Queensland Treasurer Tim Nicholls says the National Partnership Agreement, which was signed off on late on Friday afternoon, is a slightly modified version of a similar partnership drawn up after the 2011 disaster.
Mr Nicholls says the agreement will reduce red tape by allowing projects over $1 million to be signed off in Queensland without needing Commonwealth approval.
"That means we will be able to get work on those projects started much more quickly than would otherwise have been the case," he told reporters.
It will also see the inclusion of a "betterment" clause, which will encourage flood-prone roads or areas to be rebuilt better than the current standard.
But Mr Nicholls said the biggest sticking point was a provision for the restoration of essential public infrastructure like parks, playgrounds and public facilities that would not have been included under the old determination.
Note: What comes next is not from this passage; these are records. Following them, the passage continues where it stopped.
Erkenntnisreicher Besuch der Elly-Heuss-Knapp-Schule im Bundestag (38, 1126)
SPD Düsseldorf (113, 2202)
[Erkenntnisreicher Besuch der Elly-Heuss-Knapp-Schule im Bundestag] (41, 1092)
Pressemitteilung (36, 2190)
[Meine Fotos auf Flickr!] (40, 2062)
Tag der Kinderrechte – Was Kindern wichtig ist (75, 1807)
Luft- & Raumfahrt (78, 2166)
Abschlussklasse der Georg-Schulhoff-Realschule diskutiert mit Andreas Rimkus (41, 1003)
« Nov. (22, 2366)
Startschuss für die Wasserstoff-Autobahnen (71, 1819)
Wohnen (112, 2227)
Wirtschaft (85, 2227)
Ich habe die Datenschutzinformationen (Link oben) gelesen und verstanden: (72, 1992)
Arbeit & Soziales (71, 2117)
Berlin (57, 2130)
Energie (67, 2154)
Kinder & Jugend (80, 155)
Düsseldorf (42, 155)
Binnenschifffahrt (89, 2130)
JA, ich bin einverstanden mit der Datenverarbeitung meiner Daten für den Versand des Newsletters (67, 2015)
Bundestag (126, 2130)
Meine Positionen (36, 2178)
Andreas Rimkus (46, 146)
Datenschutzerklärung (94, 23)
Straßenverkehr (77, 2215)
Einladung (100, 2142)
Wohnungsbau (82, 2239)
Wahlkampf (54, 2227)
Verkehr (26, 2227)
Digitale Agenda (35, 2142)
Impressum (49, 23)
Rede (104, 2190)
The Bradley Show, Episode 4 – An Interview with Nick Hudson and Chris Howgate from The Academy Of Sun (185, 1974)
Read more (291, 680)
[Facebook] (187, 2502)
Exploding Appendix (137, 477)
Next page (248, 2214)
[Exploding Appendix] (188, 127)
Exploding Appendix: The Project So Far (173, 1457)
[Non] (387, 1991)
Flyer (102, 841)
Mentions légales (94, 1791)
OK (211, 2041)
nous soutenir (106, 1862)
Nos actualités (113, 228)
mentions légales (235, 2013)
"We wanted to make sure they were included in the categories of assistance... and weren't just left in the hands of councils," said.
Mr Nicholls earlier in the week accused Senator Joe Ludwig, the federal minister responsible for Queensland's flood recovery, of playing politics with the issue in an election year.
But he said Senator Ludwig had since worked closely with the state to ensure all of its demands were met.
"I think the federal government realised that there was no advantage of them in delaying getting on with the job," he said.
"I think both sides have now worked constructively to get a result."
Mr Nicholls said public infrastructure to be improved under the "betterment" clause was still to be identified.
He said the agreement was expected to cost the Commonwealth about $6 billion, while Premier Campbell Newman has put Queensland's damage bill at more than $2.4 billion.